◆ 課題内容: nRF52チップへの攻撃を扱った抜粋から、「最近のNordic nRF5」で始まり「入口を検出するように促した。」で終わる部分までをすべて、一字一句変えずに書き写しなさい。

◆ 本文抜粋:
--------------------------------

最近のNordic nRF52チップに対するハードウェア攻撃では、チップレベルのデバッグ機能を利用するためにローカルアクセスを使用している。このデバッグ機能は、ソフトウェアではパッチを適用できないシリコンに存在するものである。Nordicはこの問題を特定し、チップがフォールトインジェクションに対抗できないため、デバイスメーカーにエンクロージャの入口を検出するように促した。
nRF52チップは、Bluetooth、2.4Ghzメッシュ、近距離無線通信(NFC)などのワイヤレス通信機能を提供するために、多くのデバイスで使用されている。このチップのバージョンは、一般的な消費者向けハードウェアだけでなく、産業用および病院用機器にも搭載されている。Nordicの出版物の2018年秋版である Ultra Low Powerless Wireless Qには、さまざまなデバイスでこのチップセットを使用している組織の使用例と紹介文のサンプルを提供している。Nordicの2020年第1四半期の投資家向け情報には、COVID-19を追跡するためのスマート温度計で使用されるチップがリスト化されている。「これらの温度計はすべてNordicのnRF52810 SoCを介して接続されている。もう1つの例は、3月に[企業]がnRF52832を介して接続する新しいブレスレットトラッカーを発表したことである」。研究者のLimitedResultsは、nRF52810とnRF52832の両方が脆弱であると述べており、Logitech PRO-Gマウスに対する攻撃をデモしている。

--------------------------------

◆ データ一覧:

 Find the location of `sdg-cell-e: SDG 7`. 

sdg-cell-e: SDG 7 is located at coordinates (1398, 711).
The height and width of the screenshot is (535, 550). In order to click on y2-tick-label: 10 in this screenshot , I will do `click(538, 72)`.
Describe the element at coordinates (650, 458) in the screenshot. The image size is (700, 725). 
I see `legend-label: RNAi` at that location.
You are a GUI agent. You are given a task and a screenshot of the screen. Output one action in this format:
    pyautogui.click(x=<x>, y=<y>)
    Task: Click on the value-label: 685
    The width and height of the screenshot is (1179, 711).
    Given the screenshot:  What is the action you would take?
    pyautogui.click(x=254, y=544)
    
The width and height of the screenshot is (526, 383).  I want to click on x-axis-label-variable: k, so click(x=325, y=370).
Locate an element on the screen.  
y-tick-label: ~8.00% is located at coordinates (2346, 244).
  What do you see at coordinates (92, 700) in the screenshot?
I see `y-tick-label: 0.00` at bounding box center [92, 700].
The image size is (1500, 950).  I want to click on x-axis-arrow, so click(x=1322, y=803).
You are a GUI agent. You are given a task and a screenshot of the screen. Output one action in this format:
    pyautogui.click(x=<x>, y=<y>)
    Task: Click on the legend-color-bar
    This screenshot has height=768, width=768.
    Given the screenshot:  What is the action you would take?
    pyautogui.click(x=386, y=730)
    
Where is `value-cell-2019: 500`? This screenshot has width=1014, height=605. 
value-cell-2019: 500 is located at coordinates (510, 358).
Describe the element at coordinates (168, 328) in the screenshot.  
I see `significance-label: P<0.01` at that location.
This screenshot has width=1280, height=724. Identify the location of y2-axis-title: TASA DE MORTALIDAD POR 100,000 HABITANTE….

--------------------------------

◆ 解答:
最近のNordic nRF52チップに対するハードウェア攻撃では、チップレベルのデバッグ機能を利用するためにローカルアクセスを使用している。このデバッグ機能は、ソフトウェアではパッチを適用できないシリコンに存在するものである。Nordicはこの問題を特定し、チップがフォールトインジェクションに対抗できないため、デバイスメーカーにエンクロージャの入口を検出するように促した。